Clinton made a similar "direct line to the divine" comment as a way to knock people who are unwilling to change at an event on Wednesday in Chicago.

After a handful of questions on the topic, Gross said she was just trying to "clarify" whether Clinton had changed her opinion on the matter or whether the political winds on the issue had shifted, allowing Democrats' 2016 presidential frontrunner to come out in favor of same-sex marriage.

The question clearly irked Clinton, who said, "No, I don't think you are trying to clarify."

"I think you are trying to say that I used to be opposed and now I am in favor and I did it for political reason and that is just flat wrong," Clinton said. "So let me just state what I feel like you are implying and repudiate it. I have a strong record. I have a great commitment to this issue and I am proud what I have done and the progress we are making."

Gross then apologized, saying instead that maybe Clinton "really believed this all along," but "felt for political reasons, America wasn't ready yet."

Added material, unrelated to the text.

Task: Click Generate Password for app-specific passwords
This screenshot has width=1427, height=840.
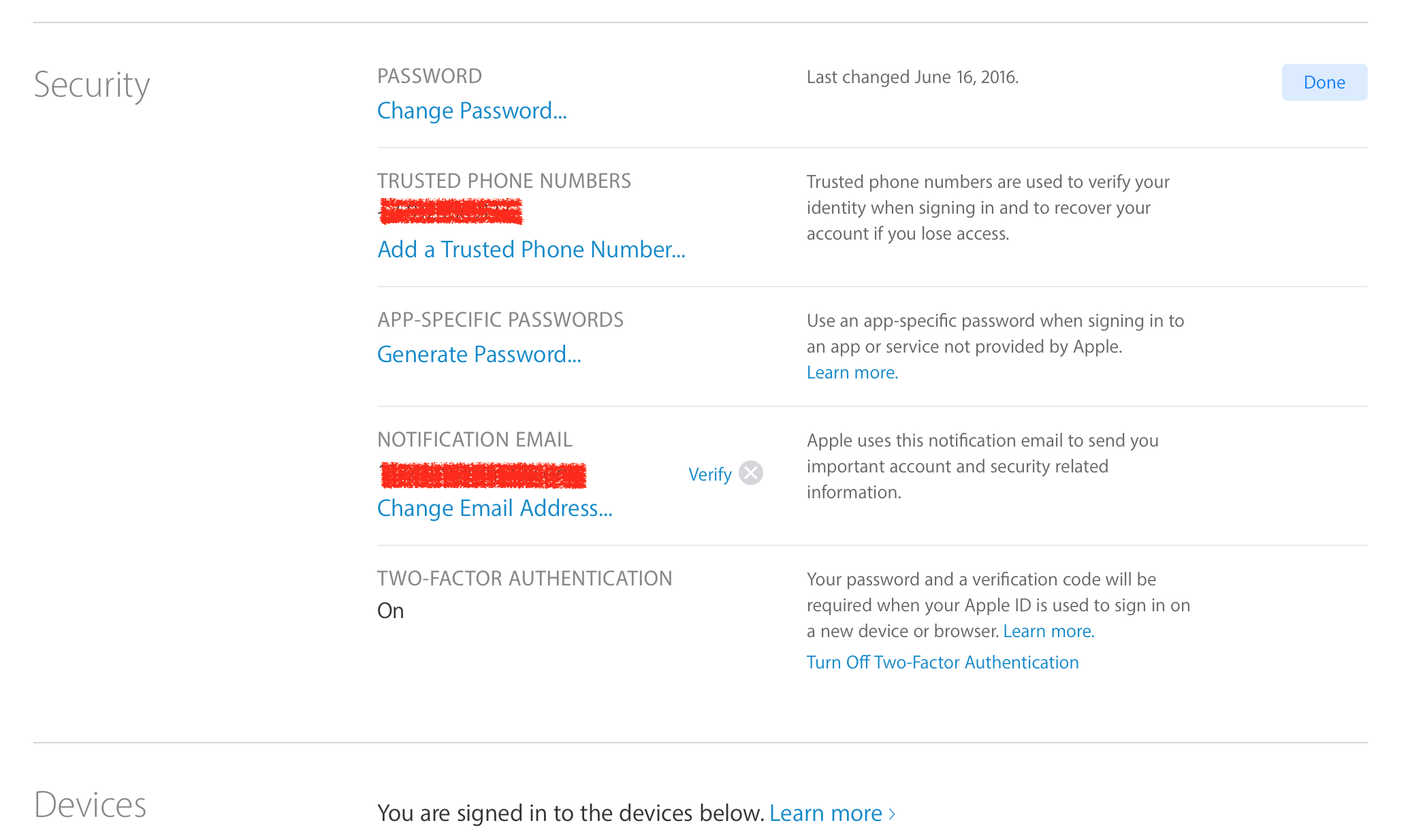Action: (479, 355)
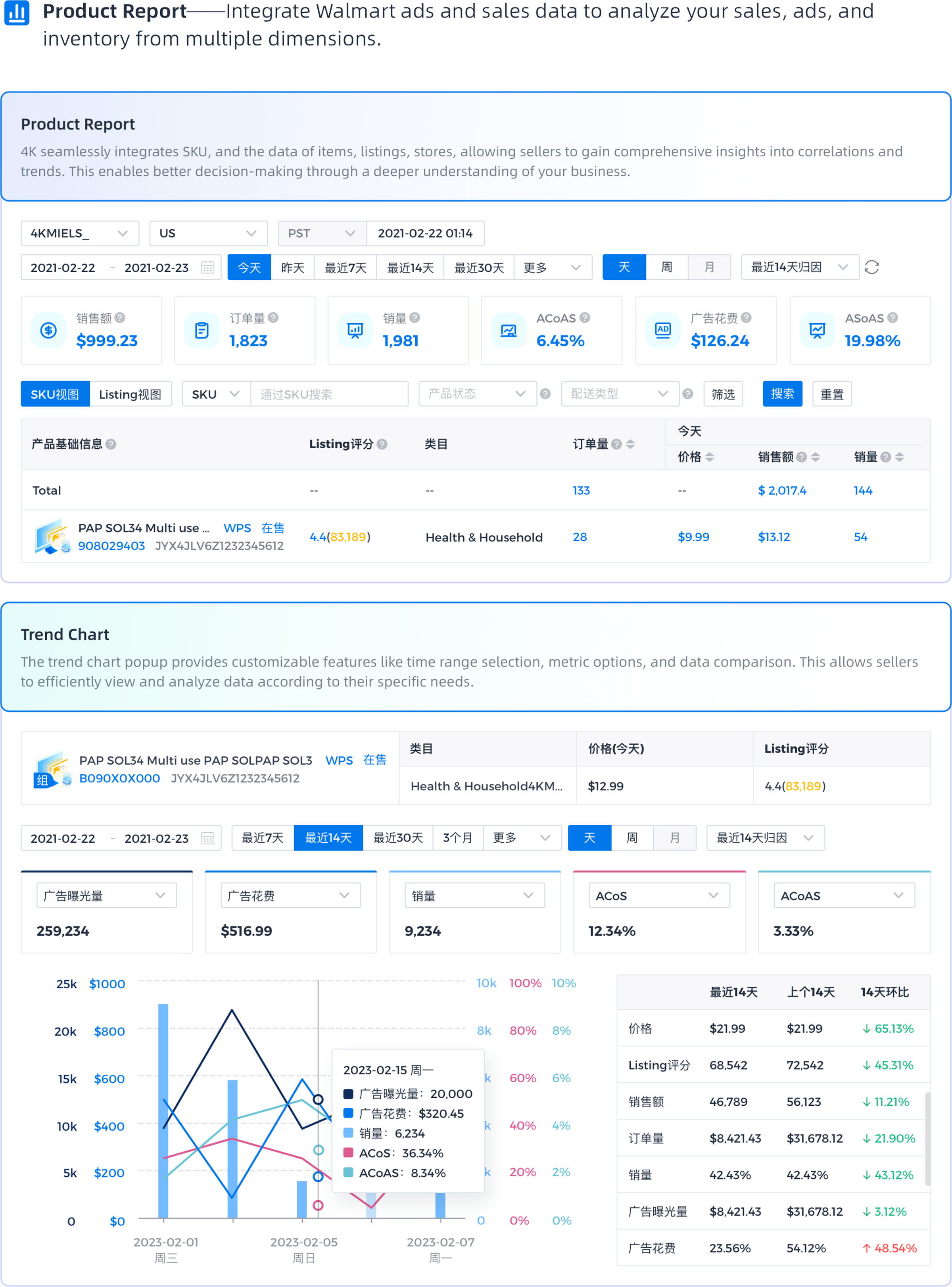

At one point during the interview, Clinton stood behind her position as America's top diplomat - one she said was "out of domestic politics" - to defend the fact that she didn't come out earlier.

After leaving the State Department, she said, "I was able to very quickly announce that I was fully in support of gay marriage and it is now continuing to proceed state by state."

When Clinton came out in favor of same-sex marriage in 2013, she was one of many Democratic politicians to do so. Clinton's support came after both President and Vice President Biden backed gay marriage during the 2012 presidential race.

While at State, though, Clinton did make changes to help lesbian, gay, bisexual and transgendered people who work at in the department, including adding gender identity to the State Department's equal employment opportunity policy.

In her new memoir, "Hard Choices," Clinton writes about her those actions.

"When I look back at my time as Secretary, I'm proud of the work we did to extend the circle of human dignity and human rights to include people historically excluded," she writes. In particular, she notes she decided in 2009 to extend the "full range of legally available benefits and allowances to same-sex domestic partners of Foreign Service staff serving abroad."

Gross also pressed the former first lady on President Bill Clinton's signing of the Defense of Marriage Act, a federal law in which a key provision was struck down by the Supreme Court in June 2013. President Clinton signed the act into law in 1996, but before the case went to the nation's highest court, he urged the nine justices to rule it unconstitutional.

Asked whether she was happy that the key part of a law denying to legally married same-sex couples the same federal benefits provided to heterosexual spouses, Hillary Clinton said "of course," but then went on to defend the reasons her husband signed the law in the first place.

"Again, we are living at a time when this extraordinary change is occurring and I am proud of our country," Clinton said. "I am proud of the people who have been on the front lines of advocacy but in 1993, that was not the case and there was a very concerted effort in the congress to make it even more difficult and greater discrimination."